*** MATERIAL FOR THIS TASK ***

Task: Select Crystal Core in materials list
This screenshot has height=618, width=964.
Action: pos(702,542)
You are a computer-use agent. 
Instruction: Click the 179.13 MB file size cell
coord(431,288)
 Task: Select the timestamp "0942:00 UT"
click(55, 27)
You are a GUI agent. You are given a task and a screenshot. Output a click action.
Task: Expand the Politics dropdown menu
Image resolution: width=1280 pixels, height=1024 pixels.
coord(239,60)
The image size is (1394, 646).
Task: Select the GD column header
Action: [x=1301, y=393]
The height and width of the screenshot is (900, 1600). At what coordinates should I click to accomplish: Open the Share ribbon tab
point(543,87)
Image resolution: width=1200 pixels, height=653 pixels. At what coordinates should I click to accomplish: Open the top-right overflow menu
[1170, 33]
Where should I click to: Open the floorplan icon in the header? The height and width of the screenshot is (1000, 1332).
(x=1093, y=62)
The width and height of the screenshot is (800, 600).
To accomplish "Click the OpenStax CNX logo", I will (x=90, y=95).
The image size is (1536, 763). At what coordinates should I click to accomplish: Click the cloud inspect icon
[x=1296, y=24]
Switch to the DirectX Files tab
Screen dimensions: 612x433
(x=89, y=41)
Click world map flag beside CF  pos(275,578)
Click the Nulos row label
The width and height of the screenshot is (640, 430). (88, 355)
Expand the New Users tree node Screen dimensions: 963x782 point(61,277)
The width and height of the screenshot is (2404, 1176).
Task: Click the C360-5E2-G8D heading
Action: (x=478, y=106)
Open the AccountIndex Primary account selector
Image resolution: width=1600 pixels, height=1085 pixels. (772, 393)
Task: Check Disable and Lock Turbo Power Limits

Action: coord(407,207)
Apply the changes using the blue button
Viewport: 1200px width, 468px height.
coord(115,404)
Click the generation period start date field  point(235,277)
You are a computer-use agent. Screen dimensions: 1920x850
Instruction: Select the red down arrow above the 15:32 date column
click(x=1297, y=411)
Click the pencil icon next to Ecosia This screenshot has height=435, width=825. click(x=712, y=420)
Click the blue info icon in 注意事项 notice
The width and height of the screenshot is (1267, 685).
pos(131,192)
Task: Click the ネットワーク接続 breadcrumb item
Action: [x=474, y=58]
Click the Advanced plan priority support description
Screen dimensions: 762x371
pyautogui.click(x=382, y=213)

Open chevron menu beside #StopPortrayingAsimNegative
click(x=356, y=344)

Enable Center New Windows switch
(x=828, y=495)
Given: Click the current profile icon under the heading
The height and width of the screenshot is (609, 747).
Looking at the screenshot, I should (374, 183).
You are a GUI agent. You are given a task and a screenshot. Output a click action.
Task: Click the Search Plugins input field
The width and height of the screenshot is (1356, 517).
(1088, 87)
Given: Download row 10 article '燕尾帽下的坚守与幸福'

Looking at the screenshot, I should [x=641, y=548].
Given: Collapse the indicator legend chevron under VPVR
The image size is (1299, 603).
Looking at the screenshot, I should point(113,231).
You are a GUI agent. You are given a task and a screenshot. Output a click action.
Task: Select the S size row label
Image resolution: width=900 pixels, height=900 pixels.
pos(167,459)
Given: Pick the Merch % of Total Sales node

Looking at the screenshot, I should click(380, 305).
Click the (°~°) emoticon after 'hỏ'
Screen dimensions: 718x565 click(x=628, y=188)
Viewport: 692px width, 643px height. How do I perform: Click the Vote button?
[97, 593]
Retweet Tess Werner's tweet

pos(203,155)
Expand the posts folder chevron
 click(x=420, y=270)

*** End of MATERIAL FOR THIS TASK ***

WORK TASK ::
Please return only the lines above, starting at the line that has "Screen dimensions: 762x371" and ending at the line that has "Given: Click the", keeping both and leaving each one unchanged.

TASK RESULT ::
Screen dimensions: 762x371
pyautogui.click(x=382, y=213)

Open chevron menu beside #StopPortrayingAsimNegative
click(x=356, y=344)

Enable Center New Windows switch
(x=828, y=495)
Given: Click the current profile icon under the heading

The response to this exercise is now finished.